■ Pekerjaan yang Diminta: Tampilkan setiap baris data di bawah ini yang memuat kata "Зображені", tanpa mengubah isinya.

(Butir data tersimpan)
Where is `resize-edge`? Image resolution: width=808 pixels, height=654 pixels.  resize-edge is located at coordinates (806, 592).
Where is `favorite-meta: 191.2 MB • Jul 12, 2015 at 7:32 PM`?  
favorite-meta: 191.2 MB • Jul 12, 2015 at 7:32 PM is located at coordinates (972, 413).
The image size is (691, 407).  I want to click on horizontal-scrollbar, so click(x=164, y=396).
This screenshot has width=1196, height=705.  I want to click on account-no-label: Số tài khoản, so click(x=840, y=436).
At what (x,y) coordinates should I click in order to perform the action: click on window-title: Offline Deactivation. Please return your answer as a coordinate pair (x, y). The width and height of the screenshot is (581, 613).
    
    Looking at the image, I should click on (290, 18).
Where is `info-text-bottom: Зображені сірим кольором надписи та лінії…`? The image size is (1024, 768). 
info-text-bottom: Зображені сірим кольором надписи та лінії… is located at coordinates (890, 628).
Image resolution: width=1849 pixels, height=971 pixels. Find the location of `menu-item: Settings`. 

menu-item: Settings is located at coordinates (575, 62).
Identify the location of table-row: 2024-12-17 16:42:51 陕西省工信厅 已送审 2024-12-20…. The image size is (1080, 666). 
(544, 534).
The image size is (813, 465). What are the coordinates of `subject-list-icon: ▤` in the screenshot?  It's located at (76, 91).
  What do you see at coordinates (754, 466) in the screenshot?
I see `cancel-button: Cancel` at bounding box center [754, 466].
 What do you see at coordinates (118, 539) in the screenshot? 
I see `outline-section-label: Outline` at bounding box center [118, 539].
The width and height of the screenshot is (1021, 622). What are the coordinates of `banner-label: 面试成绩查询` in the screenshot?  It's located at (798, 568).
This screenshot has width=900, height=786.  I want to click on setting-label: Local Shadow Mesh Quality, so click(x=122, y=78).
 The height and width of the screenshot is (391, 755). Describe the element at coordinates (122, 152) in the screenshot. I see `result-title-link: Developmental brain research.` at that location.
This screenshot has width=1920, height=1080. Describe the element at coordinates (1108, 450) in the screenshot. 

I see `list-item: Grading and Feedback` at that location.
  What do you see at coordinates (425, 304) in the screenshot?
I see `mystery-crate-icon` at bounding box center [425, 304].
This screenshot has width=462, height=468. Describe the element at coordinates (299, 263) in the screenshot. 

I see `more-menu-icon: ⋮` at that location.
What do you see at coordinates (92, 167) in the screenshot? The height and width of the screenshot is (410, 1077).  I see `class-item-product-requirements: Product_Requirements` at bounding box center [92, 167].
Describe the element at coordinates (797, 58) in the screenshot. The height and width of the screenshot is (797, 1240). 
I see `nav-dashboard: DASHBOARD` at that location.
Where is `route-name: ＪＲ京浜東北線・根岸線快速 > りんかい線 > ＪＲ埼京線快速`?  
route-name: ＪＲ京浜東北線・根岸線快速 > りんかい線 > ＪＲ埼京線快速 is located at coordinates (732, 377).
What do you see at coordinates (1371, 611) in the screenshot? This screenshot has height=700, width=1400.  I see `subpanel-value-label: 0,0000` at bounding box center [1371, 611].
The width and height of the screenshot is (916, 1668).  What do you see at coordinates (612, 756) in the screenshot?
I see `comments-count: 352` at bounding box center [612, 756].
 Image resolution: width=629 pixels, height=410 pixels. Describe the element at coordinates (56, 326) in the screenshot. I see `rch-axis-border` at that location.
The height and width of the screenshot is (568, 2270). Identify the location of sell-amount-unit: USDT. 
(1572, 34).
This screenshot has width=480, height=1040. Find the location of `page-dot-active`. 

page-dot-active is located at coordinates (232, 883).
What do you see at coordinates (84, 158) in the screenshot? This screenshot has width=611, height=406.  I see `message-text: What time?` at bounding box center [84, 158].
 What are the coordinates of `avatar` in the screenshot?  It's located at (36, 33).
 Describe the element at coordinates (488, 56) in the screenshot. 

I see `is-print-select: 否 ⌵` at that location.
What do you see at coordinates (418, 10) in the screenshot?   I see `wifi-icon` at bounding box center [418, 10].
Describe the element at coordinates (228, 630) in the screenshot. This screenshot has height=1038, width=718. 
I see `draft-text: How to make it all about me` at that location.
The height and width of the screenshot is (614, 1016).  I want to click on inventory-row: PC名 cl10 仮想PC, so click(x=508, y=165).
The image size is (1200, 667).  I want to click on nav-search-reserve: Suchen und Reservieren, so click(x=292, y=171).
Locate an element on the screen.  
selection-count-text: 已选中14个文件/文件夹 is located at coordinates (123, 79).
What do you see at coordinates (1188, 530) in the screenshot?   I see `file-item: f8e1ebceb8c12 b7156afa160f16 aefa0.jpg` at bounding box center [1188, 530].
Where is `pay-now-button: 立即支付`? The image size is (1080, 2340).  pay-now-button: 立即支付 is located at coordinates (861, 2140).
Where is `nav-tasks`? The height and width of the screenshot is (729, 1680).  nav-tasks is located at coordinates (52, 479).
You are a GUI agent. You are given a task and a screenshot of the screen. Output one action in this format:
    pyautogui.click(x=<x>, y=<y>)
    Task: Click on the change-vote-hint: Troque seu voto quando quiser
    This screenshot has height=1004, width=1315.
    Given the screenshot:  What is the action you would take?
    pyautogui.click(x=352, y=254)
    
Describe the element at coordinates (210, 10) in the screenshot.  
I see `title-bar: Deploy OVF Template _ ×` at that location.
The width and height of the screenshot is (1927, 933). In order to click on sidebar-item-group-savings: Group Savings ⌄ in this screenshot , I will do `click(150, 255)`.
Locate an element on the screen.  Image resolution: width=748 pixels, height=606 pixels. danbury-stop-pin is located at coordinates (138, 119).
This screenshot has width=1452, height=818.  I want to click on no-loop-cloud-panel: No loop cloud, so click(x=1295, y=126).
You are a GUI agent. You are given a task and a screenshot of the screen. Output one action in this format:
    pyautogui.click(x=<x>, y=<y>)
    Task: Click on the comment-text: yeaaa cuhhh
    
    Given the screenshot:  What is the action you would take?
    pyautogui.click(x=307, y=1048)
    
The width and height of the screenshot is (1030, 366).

■ Tugas Selesai:
Where is `info-text-bottom: Зображені сірим кольором надписи та лінії…`? The image size is (1024, 768). 
info-text-bottom: Зображені сірим кольором надписи та лінії… is located at coordinates (890, 628).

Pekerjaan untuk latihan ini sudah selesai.